The Rs 1,870 crore Avenue Supermarts Ltd’s (operator of the D-Mart brand of stores) initial public offering received a roaring response from investors on the last day of its offering on Friday. Investors bid aggressively to get a slice of India’s most profitable chain of supermarkets.

Data from the BSE and the National Stock Exchange (NSE) showed that the issue was oversubscribed 104.44 times, on Friday evening. Bids were placed for 463.43 crore shares, against an issue size of 4.43 crore shares (excluding anchor investors portion), for a price band of Rs 295 to Rs 299.

The reserve portion for qualified institutional buyers (QIBs) was oversubscribed 144.61 times while that set aside for retail investors was oversubscribed 7.3 times.

Avenue Supermarts has been promoted by ace but low-profile investor Radhakishan Damani (62). The promoter family held 91.36 percent stake in the business, based on pre-IPO data. Avenue Supermarts revenues from operations stood at Rs 8,780 crore for the nine months of FY17 while its profits for the same period were Rs 387 crore.
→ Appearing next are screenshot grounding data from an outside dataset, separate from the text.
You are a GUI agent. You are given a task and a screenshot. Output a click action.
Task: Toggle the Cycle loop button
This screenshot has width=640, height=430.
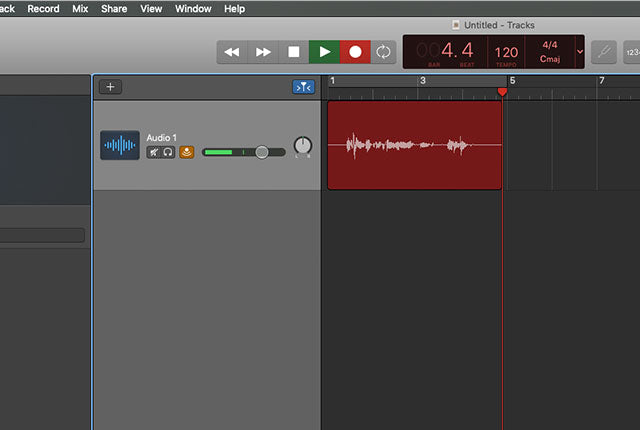click(x=383, y=52)
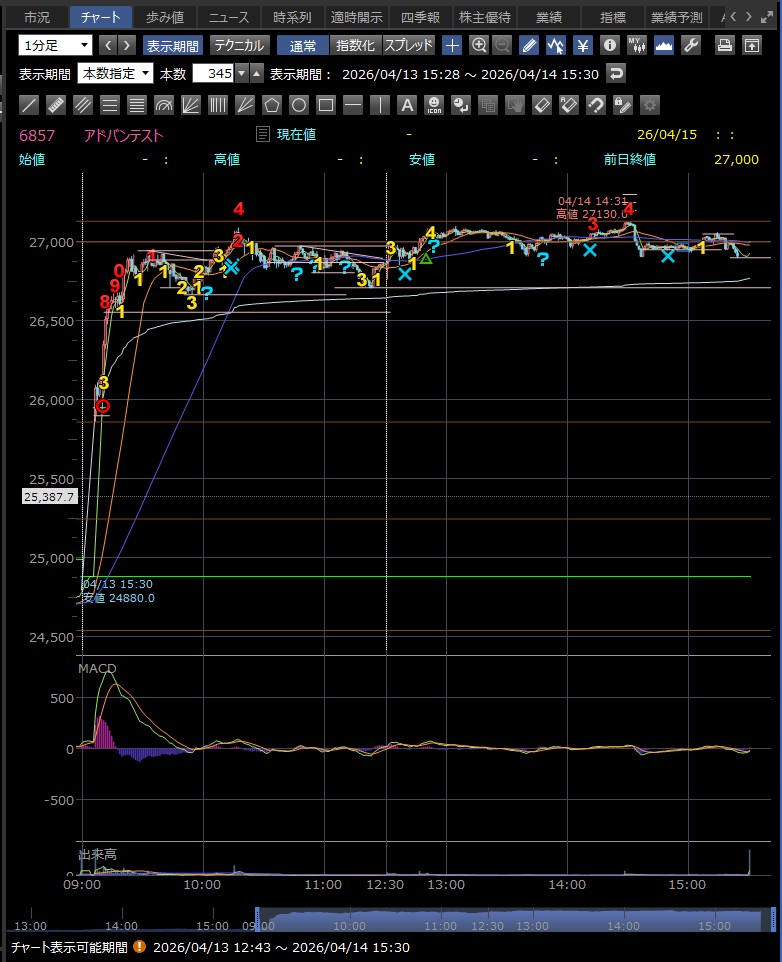Viewport: 782px width, 962px height.
Task: Click the テクニカル button
Action: (x=240, y=45)
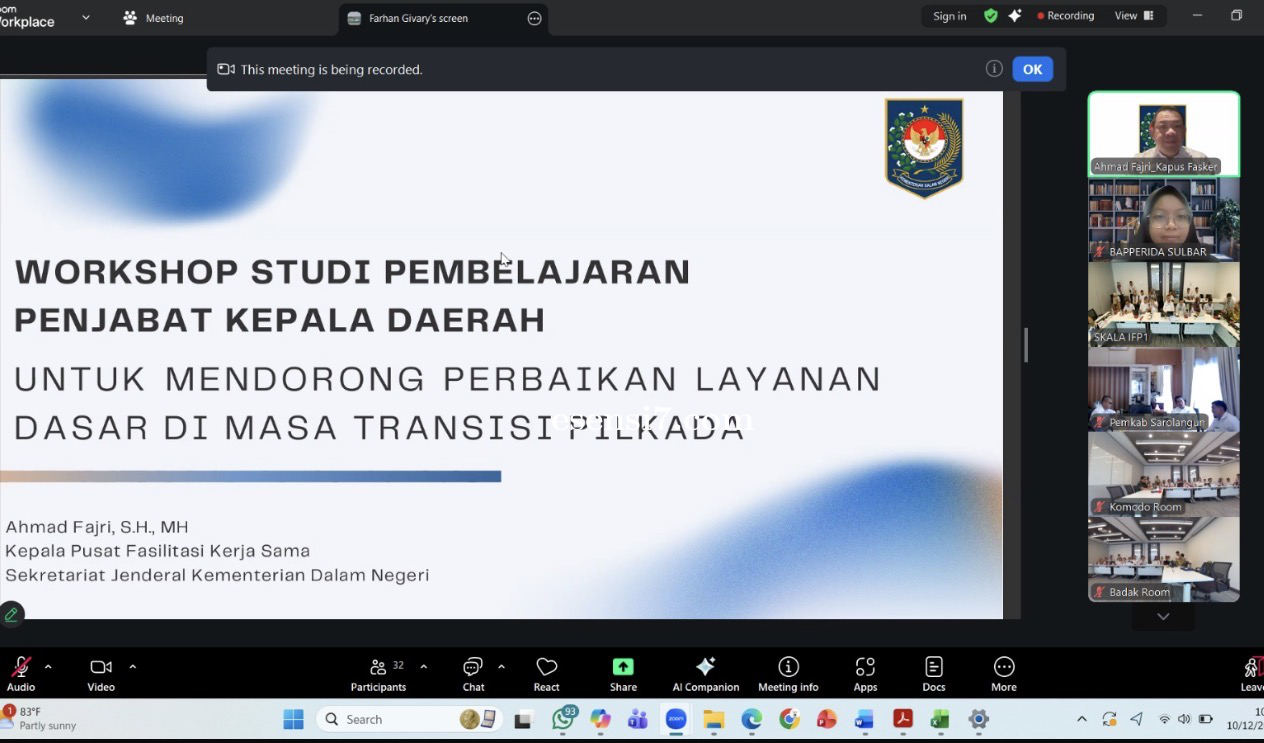Select the annotation pencil tool
The image size is (1264, 743).
point(12,613)
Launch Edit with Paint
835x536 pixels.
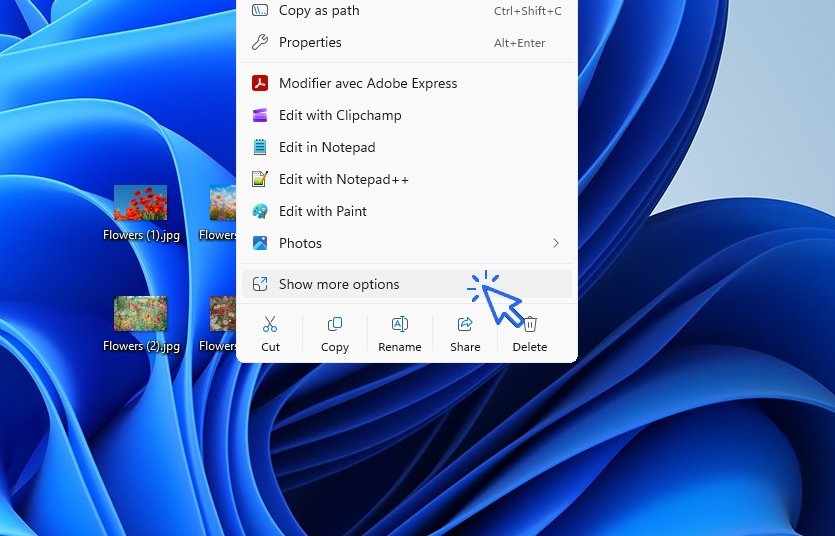coord(322,212)
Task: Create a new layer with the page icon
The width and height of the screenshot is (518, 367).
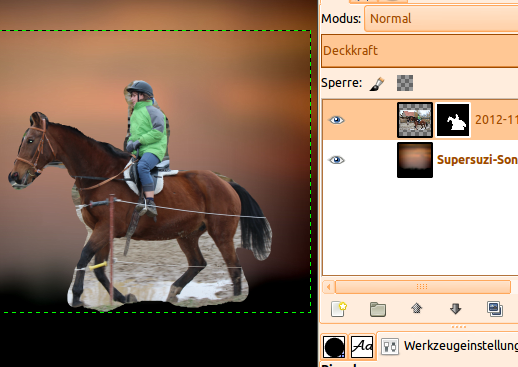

D-Mart has 118 stores across nine states and one union territory. At a conference, Avenue Supermarts said it plans to deepen its D-Mart store network in western India and expand its presence in southern states of Andhra Pradesh, Telangana and Karnataka and in northern India.

The company says it has chosen these locations carefully as they account for 48 percent of retail spends in the country. In FY2016, the retailer got 62 percent of its sales from the state of Maharashtra, where it has 60 stores.

Out of the IPO proceeds, Avenue Supermarts plans to use Rs 1,080 crore for repayment/prepayment of loans and redemption of debentures.  A further Rs 367 crore will be used towards construction and purchase of fit-outs for new stores.
India’s $616 billion retail market is catered to mainly by small mom-and-pop stores and a small but growing presence of organised retailers. According to a presentation by D-Mart, organised retail or modern trade has a share of 8.9 percent or $55billion.

But even here modern trade has found it hard to make money primarily due to high rental rates. D-Mart, which owns the vast majority of its stores has consistently been profitable with an Rs 387 crore profit for the first nine months of FY17.

Still, the allotment, which is expected to be at the upper end of the offer price of Rs 295 to Rs 299 comes at a steep 40 times price earnings multiple.

Investors are banking on the fact that the company will be able to continue its 30 percent and 40 percent growth in top line and bottom line respectively as it has done over the last five years.